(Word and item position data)
--- START ---

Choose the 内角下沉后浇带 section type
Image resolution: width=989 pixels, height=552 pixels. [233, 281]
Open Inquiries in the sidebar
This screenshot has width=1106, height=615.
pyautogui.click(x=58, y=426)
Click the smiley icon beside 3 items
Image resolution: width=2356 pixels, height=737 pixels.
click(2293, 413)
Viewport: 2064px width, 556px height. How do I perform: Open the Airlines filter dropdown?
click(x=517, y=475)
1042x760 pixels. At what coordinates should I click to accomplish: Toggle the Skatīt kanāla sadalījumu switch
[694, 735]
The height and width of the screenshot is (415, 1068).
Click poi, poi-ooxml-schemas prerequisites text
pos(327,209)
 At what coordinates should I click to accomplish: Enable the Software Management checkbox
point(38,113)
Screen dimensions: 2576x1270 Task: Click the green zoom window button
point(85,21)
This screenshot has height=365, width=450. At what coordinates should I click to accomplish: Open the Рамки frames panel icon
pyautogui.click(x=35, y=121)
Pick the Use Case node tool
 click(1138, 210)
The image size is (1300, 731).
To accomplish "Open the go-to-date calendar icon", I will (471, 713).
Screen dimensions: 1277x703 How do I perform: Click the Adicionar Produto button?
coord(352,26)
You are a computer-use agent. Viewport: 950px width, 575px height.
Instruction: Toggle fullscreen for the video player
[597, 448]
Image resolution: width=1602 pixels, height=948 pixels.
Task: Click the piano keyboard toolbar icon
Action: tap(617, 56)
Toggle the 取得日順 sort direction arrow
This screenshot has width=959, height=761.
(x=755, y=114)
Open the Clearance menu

--- END ---

WRITTEN INSTRUCTION
Reproduce the entries word for word, beginning at the line that contains "The height and" and going through the final line of the entries.

ANSWER TO THE TASK
The height and width of the screenshot is (415, 1068).
Click poi, poi-ooxml-schemas prerequisites text
pos(327,209)
 At what coordinates should I click to accomplish: Enable the Software Management checkbox
point(38,113)
Screen dimensions: 2576x1270 Task: Click the green zoom window button
point(85,21)
This screenshot has height=365, width=450. At what coordinates should I click to accomplish: Open the Рамки frames panel icon
pyautogui.click(x=35, y=121)
Pick the Use Case node tool
 click(1138, 210)
The image size is (1300, 731).
To accomplish "Open the go-to-date calendar icon", I will (471, 713).
Screen dimensions: 1277x703 How do I perform: Click the Adicionar Produto button?
coord(352,26)
You are a computer-use agent. Viewport: 950px width, 575px height.
Instruction: Toggle fullscreen for the video player
[597, 448]
Image resolution: width=1602 pixels, height=948 pixels.
Task: Click the piano keyboard toolbar icon
Action: tap(617, 56)
Toggle the 取得日順 sort direction arrow
This screenshot has width=959, height=761.
(x=755, y=114)
Open the Clearance menu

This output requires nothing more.